### Written problem A
Pull out each line of the records below that contains the string "Choose", matching case exactly.

### Selected text
^^^^

# What kind of cichlid is this?



## jgrillout (Jan 9, 2018)

need a idea of what the name of this fish is please
thanks, 
John


----------



## noki (Jun 13, 2003)

Kenyi.... common mbuna, very cute blue with bars when juvenile, males turn yellowish when they get older. Can be difficult in smaller tanks, and adults are often not that attractive.

https://www.cichlid-forum.com/profiles/species.php?id=798


----------



## GuitarShark (May 28, 2019)

I agree. It's a Kenyi


----------



## GuitarShark (May 28, 2019)

I noticed your signature. The peacocks should not be in that tank. I have a full grown 8 inch bumblebee who is super mean. He would kill any peacock. The Johani, demasoni, and Kenyi are also too aggressive. Mbunas+Peacocks=chaos


----------



## jgrillout (Jan 9, 2018)

Thanks for the heads up ! Excuse my lack of knowledge. I've just been getting the african chiclids I like based on looks (yeah that's dumb). I put a divider in my tank to isolate the a fish when it is showing too much aggession. I'm not that familar with Haps versus Peacocks could you recoomend how you would divide them?


----------



## ken31cay (Oct 9, 2018)

jgrillout said:


> Thanks for the heads up ! Excuse my lack of knowledge. I've just been getting the african chiclids I like based on looks (yeah that's dumb). I put a divider in my tank to isolate the a fish when it is showing too much aggession. I'm not that familar with Haps versus Peacocks could you recoomend how you would divide them?

^^^^

### Stored data

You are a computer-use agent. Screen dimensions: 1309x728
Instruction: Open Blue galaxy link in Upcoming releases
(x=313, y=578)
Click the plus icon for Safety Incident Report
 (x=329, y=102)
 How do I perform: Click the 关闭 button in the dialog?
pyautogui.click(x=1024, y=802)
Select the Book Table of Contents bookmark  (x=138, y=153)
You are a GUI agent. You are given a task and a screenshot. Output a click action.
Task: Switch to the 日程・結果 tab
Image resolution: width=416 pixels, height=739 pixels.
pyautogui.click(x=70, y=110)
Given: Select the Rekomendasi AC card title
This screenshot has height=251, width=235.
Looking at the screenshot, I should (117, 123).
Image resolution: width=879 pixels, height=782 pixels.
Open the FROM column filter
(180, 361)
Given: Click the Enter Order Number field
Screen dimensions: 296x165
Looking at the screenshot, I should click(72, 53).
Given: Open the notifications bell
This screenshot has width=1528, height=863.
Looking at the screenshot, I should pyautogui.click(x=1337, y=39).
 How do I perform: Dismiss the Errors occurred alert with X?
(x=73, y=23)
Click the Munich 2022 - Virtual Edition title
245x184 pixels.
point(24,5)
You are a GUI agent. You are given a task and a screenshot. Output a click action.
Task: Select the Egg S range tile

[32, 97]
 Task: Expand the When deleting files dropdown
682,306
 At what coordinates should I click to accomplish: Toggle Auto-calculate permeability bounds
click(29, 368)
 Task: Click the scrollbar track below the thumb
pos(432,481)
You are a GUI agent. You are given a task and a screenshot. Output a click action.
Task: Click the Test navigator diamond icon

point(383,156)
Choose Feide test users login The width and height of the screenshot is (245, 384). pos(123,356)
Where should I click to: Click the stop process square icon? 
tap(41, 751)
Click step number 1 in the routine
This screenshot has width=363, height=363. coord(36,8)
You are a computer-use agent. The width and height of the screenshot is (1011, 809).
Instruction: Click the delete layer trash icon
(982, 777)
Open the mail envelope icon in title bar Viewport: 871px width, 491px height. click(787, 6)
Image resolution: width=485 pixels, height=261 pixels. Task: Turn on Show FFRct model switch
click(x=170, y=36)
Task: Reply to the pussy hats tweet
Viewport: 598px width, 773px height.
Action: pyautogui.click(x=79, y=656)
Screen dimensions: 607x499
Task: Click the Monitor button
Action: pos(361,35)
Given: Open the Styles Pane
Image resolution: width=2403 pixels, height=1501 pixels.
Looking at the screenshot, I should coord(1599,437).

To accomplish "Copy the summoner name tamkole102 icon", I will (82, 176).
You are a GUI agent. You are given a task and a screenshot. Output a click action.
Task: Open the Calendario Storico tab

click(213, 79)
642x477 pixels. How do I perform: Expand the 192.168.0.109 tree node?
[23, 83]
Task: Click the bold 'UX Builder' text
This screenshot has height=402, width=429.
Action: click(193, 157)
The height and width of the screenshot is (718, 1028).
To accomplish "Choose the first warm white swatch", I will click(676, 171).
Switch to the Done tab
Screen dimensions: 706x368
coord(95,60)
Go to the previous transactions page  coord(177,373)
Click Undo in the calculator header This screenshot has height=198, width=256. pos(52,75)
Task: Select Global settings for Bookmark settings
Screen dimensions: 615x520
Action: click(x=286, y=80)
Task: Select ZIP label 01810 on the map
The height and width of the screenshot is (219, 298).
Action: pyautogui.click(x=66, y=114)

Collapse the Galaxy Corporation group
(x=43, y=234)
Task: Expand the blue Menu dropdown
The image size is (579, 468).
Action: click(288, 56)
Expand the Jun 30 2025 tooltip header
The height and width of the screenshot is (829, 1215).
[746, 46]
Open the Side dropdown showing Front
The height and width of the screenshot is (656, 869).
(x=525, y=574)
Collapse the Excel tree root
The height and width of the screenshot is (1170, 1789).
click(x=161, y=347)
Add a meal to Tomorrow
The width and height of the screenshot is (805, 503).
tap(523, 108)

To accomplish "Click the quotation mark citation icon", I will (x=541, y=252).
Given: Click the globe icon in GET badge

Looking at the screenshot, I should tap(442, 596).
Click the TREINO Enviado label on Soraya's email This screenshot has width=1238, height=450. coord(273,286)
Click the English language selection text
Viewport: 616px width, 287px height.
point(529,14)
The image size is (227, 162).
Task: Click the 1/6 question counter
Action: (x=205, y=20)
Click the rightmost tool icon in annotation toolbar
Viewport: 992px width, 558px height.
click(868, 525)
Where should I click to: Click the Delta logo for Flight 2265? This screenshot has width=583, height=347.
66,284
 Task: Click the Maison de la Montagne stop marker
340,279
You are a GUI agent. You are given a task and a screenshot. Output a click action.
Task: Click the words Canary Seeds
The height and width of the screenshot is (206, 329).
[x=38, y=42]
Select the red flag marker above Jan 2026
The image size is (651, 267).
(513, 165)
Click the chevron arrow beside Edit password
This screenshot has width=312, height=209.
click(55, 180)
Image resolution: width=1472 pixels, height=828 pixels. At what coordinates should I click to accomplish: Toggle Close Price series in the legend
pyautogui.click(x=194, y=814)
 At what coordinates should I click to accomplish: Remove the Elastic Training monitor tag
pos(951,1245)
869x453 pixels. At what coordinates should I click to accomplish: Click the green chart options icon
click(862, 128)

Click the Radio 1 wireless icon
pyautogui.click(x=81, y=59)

^^^^

### Written problem B
Extend the cichlid identification thread above, picking up after its final line.

### Reply A
Choose Feide test users login The width and height of the screenshot is (245, 384). pos(123,356)
To accomplish "Choose the first warm white swatch", I will click(676, 171).

### Reply B
-Most of your mbuna are very aggressive such as the Crabro, Johanni, Kenyi.

-A lone demasoni may not do well for very long there as they are medium aggressive yet also a delicate species who do better in a group of other demasoni.

-Tropheus should be kept in large groups with other Tropheus and are very prone to bloat so you should feed a strict veggie-based only diet.

-The remaining peacocks/hap could live together, though the Venustus gets rather large and just four together isn't good for aggression.

You could see how it goes and hopefully get some enjoyment out of the tank but I don't see it as a long term setup. The fish you have will do better if you at least separate the mbuna from the peacocks/hap, but even then I personally don't see great prospects for a lone demasoni and tropheus in an mbuna tank.

I feed my mbuna-only tank with only veggie-based foods such as Northfin Veggie Formula and spirulina flakes. This is after mixing mbuna with peacocks when I first started with africans and the mbuna coming down with bloat due to the non-veggie diet I was feeding them. My current tank is nine Kenyi (1 male, 8 females) and ten Trewavasae Chilumba around 3 males, 7 females, though not sure as they're still not mature enough to know.


----------



## DJRansome (Oct 29, 2005)

One solution.

Since you seem to want variety, then you should get rid of any females and any fish that look alike.

Since most of your fish are mbuna, I would rehome the haps, peacocks and tangs. The venustus, red peacock, lemon jake peacock and tropheus.

The OB peacock might be OK since it is half mbuna.

The kenyi juveniles are blue with bars like your pic, making it a look-alike with the demasoni. But wait and see if the kenyi turns yellow...indicating a male.


----------



## GuitarShark (May 28, 2019)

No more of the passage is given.